Before moving on, it’s important to clarify a key concept: the idea of statistical significance. It’s crucial not to confuse statistical significance with practical significance.

Statistical significance relates specifically to the Null Hypothesis, while practical significance is defined in the context of the business, product, or other factors motivating the A/B test.

For instance, in the context of our item recommendations module, a $2 difference might be practically significant for the business, but not statistically significant if sampling variability is high, resulting in a high standard error. Conversely, a $0.20 difference might be statistically significant if sampling variability is low, even if it is not practically significant for the business.

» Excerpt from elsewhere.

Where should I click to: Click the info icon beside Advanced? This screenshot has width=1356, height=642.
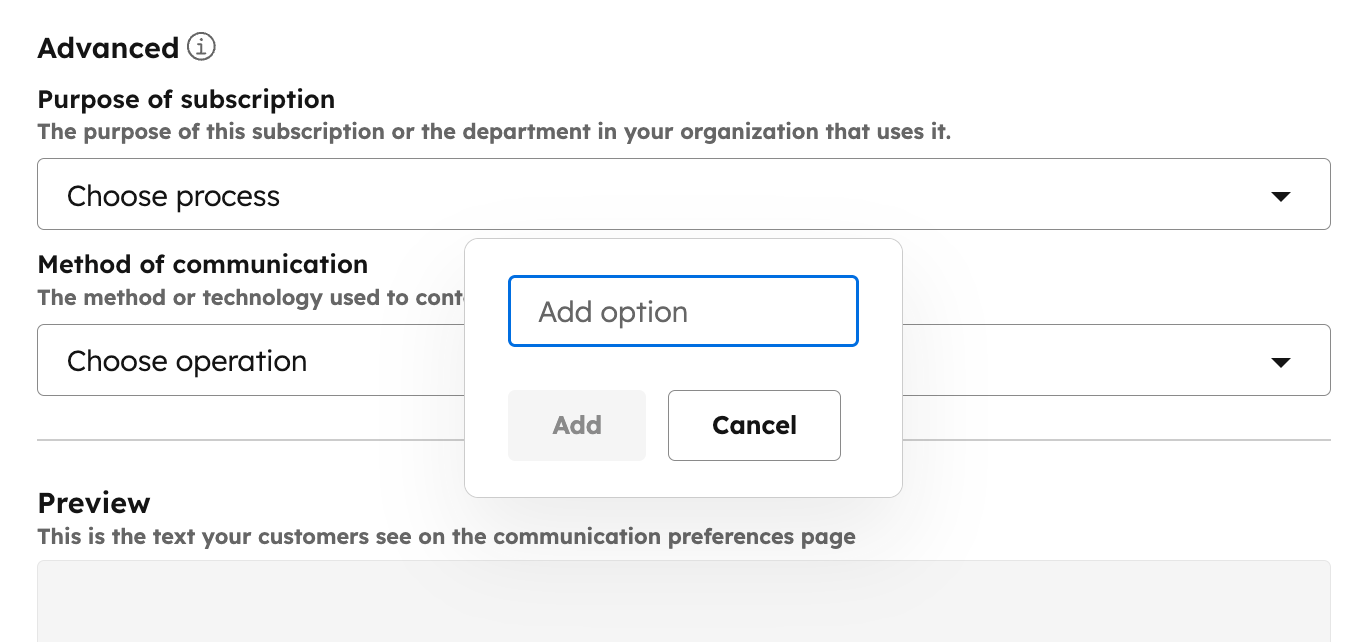(201, 47)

False Negatives and Statistical Power

In the previous section, we introduced the concept of a False Positive or Type I error. The flip side of this is a False Negative, or Type II error, which occurs when there is a genuine impact, but we mistakenly attribute the observed result to chance, failing to reject the Null Hypothesis even though the Alternative Hypothesis is true.

Just as in the case of False Positives, the concept of False Negatives is general to Hypothesis Testing. However for simplicity, we once again lean on the CLT and normal distributions for illustration.

False Negatives are more likely when the difference between the means of the two distributions (i.e., the effect size) is small, the underlying population has high variability, or the sample size is low. These factors increase the overlap between the sampling distributions under the Null and Alternative Hypotheses, making it harder to detect a real effect. Additionally, choosing a lower p-value threshold can further increase the risk of False Negatives by making it more difficult to reject the Null Hypothesis.

It was mentioned in the previous section that we tolerate some False Positives by design. It may be clear by now that this is done to strike a balance against False Negatives (as indicated by the yellow stripes vs. black stripes in the chart above).

False Negatives reduce the effectiveness of testing. Therefore, during the test design phase, we focus on understanding the probability of avoiding False Negatives—a measure known as Statistical Power.

Statistical Power is calculated by modeling our desired effect size, known as the minimum detectable effect (MDE), as the center of the distribution under the Alternative Hypothesis. The overlap between this Alternative Hypothesis distribution and the Null Hypothesis distribution represents the probability of False Negatives—this probability is known as beta (β). Therefore, Statistical Power, calculated as 1 - β, represents the probability that the test will correctly detect the effect if it exists.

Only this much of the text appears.